Write out the stretch of items from the line containing "This screenshot has width=1288, height=941." through the line containing "coord(468,122)", reproducing every line character for character.

Item coordinate data:
= = = = =
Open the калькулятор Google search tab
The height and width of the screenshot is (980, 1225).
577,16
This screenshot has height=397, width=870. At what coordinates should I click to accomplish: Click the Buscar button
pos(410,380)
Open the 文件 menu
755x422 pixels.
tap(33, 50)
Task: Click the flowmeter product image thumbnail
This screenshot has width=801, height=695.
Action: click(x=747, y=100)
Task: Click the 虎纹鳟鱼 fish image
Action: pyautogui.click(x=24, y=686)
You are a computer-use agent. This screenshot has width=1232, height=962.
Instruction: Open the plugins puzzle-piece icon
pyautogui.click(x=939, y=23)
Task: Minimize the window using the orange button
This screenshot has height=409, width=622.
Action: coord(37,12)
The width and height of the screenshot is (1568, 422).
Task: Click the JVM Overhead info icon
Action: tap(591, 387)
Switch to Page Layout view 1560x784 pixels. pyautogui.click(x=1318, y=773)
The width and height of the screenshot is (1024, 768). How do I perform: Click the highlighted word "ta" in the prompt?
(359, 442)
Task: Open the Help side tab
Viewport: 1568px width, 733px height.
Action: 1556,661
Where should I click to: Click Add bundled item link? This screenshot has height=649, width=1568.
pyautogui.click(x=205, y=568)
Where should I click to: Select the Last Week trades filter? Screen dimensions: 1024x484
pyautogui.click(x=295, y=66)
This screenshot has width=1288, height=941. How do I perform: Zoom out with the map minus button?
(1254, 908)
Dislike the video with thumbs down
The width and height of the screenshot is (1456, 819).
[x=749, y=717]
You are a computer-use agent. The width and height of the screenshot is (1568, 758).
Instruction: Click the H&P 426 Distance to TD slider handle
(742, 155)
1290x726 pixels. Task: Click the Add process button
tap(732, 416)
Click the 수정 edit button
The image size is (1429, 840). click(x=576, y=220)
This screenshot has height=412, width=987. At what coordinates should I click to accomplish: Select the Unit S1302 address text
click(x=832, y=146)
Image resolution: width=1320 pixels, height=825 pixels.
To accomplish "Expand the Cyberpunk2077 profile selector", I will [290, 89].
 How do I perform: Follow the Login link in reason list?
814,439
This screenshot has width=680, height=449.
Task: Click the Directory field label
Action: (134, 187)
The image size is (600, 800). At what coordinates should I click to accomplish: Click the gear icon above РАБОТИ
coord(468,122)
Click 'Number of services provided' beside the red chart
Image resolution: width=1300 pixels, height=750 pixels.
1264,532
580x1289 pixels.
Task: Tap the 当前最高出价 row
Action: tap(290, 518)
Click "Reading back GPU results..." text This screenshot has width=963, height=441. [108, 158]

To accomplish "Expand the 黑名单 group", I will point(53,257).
= = = = =
[Exercise solution]:
This screenshot has width=1288, height=941. How do I perform: Zoom out with the map minus button?
(1254, 908)
Dislike the video with thumbs down
The width and height of the screenshot is (1456, 819).
[x=749, y=717]
You are a computer-use agent. The width and height of the screenshot is (1568, 758).
Instruction: Click the H&P 426 Distance to TD slider handle
(742, 155)
1290x726 pixels. Task: Click the Add process button
tap(732, 416)
Click the 수정 edit button
The image size is (1429, 840). click(x=576, y=220)
This screenshot has height=412, width=987. At what coordinates should I click to accomplish: Select the Unit S1302 address text
click(x=832, y=146)
Image resolution: width=1320 pixels, height=825 pixels.
To accomplish "Expand the Cyberpunk2077 profile selector", I will [290, 89].
 How do I perform: Follow the Login link in reason list?
814,439
This screenshot has width=680, height=449.
Task: Click the Directory field label
Action: (134, 187)
The image size is (600, 800). At what coordinates should I click to accomplish: Click the gear icon above РАБОТИ
coord(468,122)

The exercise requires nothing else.